Tissue mimetic hyaluronan bioink containing collagen fibers with controlled orientation modulating cell migration and alignment
Abstract
Biofabrication is providing scientists and clinicians the ability to produce engineered tissues with desired shapes, and gradients of composition and biological cues. Typical resolutions achieved with extrusion-based bioprinting are at the macroscopic level. However, for capturing the fibrillar nature of the extracellular matrix (ECM), it is necessary to arrange ECM components at smaller scales, down to the micron and the molecular level.
Herein we introduce a bioink containing hyaluronan (HA) as tyramine derivative (THA) and collagen type 1 (Col 1). In this bioink, similarly to connective tissues, Col is present in fibrillar form and HA as viscoelastic space filler. THA was enzymatically crosslinked under mild conditions allowing simultaneous Col fibrillogenesis, thus achieving a homogeneous distribution of Col fibrils within the viscoelastic HA-based matrix.

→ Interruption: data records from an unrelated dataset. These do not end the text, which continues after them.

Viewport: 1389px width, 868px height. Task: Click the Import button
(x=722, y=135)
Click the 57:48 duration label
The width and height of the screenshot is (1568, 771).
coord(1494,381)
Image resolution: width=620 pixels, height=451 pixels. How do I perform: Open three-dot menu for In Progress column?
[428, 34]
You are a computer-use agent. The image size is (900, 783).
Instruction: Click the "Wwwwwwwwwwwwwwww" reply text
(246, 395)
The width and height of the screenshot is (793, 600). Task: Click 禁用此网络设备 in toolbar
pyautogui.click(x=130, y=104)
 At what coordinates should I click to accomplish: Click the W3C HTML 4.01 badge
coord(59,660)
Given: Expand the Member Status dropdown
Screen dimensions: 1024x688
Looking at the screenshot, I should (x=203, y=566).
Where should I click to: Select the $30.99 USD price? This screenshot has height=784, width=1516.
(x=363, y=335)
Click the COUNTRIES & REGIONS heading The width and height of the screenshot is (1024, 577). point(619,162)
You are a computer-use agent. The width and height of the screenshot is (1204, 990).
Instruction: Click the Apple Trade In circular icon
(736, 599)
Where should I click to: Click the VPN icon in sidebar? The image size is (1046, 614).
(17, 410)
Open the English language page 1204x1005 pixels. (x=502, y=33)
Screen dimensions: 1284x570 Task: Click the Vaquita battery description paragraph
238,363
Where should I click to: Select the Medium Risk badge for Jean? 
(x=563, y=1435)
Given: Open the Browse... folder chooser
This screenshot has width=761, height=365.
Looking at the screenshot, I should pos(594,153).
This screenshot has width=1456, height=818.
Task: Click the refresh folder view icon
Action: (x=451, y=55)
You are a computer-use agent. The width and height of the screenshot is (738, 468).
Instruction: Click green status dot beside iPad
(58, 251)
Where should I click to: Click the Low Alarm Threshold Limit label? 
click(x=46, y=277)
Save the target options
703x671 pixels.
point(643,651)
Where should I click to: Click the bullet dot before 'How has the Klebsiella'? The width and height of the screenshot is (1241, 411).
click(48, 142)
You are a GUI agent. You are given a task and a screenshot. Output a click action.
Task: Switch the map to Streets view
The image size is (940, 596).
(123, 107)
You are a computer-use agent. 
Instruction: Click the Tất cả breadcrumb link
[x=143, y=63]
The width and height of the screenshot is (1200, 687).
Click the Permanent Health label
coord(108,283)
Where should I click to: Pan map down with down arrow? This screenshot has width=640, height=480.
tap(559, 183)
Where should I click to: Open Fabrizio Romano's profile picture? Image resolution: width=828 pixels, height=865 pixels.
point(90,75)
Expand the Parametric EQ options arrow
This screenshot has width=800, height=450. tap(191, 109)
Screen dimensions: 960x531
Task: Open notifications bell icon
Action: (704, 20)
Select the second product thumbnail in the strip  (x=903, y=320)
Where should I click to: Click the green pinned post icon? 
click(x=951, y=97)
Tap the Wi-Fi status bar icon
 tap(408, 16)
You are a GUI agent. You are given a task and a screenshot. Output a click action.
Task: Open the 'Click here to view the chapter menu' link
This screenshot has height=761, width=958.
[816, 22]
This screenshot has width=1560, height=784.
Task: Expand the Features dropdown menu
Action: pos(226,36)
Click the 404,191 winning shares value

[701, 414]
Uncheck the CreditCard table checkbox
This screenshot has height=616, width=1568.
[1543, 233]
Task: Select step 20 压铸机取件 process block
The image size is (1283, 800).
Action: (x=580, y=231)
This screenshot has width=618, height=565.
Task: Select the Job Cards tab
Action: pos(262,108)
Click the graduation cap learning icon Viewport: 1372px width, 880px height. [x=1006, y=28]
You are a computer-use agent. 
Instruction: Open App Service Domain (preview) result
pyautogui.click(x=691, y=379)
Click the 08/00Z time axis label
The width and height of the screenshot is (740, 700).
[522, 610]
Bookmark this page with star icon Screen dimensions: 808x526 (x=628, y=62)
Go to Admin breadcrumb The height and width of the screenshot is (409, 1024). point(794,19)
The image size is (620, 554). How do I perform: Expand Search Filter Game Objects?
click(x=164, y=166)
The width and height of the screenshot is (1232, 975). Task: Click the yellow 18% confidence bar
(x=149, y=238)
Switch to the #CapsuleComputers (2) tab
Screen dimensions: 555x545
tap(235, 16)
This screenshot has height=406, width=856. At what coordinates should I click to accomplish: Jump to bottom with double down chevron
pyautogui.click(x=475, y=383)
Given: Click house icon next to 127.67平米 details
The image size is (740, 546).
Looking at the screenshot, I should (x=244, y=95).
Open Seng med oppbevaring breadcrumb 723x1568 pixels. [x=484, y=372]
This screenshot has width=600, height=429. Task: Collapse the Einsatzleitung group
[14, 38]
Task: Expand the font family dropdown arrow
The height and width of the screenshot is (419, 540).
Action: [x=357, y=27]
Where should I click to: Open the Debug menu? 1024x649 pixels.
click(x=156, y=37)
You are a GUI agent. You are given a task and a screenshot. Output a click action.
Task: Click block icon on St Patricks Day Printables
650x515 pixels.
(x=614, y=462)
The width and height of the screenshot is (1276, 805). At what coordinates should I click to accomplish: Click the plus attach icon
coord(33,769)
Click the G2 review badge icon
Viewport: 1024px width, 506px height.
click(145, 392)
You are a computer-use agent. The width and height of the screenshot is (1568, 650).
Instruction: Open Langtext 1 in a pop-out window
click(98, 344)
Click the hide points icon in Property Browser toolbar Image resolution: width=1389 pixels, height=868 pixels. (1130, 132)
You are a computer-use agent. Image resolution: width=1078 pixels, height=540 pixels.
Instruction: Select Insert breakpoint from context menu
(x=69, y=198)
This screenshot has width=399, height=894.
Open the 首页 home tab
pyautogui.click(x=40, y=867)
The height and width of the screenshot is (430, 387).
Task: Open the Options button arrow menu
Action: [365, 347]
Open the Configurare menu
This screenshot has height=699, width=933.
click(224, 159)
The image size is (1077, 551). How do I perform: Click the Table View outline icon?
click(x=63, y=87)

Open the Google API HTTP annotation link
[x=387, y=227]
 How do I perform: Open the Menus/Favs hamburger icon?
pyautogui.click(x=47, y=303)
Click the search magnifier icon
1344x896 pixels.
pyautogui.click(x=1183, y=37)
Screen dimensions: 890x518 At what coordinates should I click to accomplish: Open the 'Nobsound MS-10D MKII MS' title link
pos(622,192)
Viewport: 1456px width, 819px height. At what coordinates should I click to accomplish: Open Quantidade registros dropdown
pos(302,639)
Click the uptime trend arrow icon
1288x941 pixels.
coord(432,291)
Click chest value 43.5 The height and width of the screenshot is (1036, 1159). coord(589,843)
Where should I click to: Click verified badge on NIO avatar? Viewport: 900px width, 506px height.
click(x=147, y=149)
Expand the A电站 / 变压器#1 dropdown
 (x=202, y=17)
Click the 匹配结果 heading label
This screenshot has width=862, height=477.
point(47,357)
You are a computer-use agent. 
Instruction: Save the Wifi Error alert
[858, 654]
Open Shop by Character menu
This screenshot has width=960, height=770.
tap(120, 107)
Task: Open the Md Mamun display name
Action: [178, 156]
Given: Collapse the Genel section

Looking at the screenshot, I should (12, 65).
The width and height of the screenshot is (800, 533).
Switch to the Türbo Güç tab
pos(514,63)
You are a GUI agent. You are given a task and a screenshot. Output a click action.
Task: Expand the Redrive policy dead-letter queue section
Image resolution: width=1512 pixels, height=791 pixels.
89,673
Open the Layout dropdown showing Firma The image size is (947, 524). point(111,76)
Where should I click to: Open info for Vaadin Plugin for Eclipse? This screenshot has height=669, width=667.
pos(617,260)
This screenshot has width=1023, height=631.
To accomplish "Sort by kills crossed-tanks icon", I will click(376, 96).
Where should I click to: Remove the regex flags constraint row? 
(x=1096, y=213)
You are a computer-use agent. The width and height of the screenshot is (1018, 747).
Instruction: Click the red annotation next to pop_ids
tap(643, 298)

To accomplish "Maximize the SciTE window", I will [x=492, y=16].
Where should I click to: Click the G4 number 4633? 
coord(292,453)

THA-Col composite displayed synergistic properties in terms of storage modulus and shear-thinning, translating into good printability.
Shear-induced alignment of the Col fibrils along the printing direction was achieved and quantified via immunofluorescence and second harmonic generation. Cell-free and cell-laden constructs were printed and characterized, analyzing the influence of the controlled microscopic anisotropy on human bone marrow derived mesenchymal stromal cells (hMSC) migration.
Anisotropic HA-Col showed cell instructive properties modulating hMSC adhesion, morphology and migration from micro pellets stimulated by the presence and the orientation of Col fibers. Actin filament staining showed that hMSCs embedded into aligned constructs displayed increased cytoskeleton alignment along the fibril direction. Based on gene expression of cartilage/bone markers and ECM production, hMSCs embedded into the isotropic bioink displayed chondrogenic differentiation comparable to standard pellet culture by means of proteoglycan production (Safranin O staining and proteoglycan quantification).
The possibility of printing matrix components with control over microscopic alignment brings biofabrication one step closer to capturing the complexity of native tissues.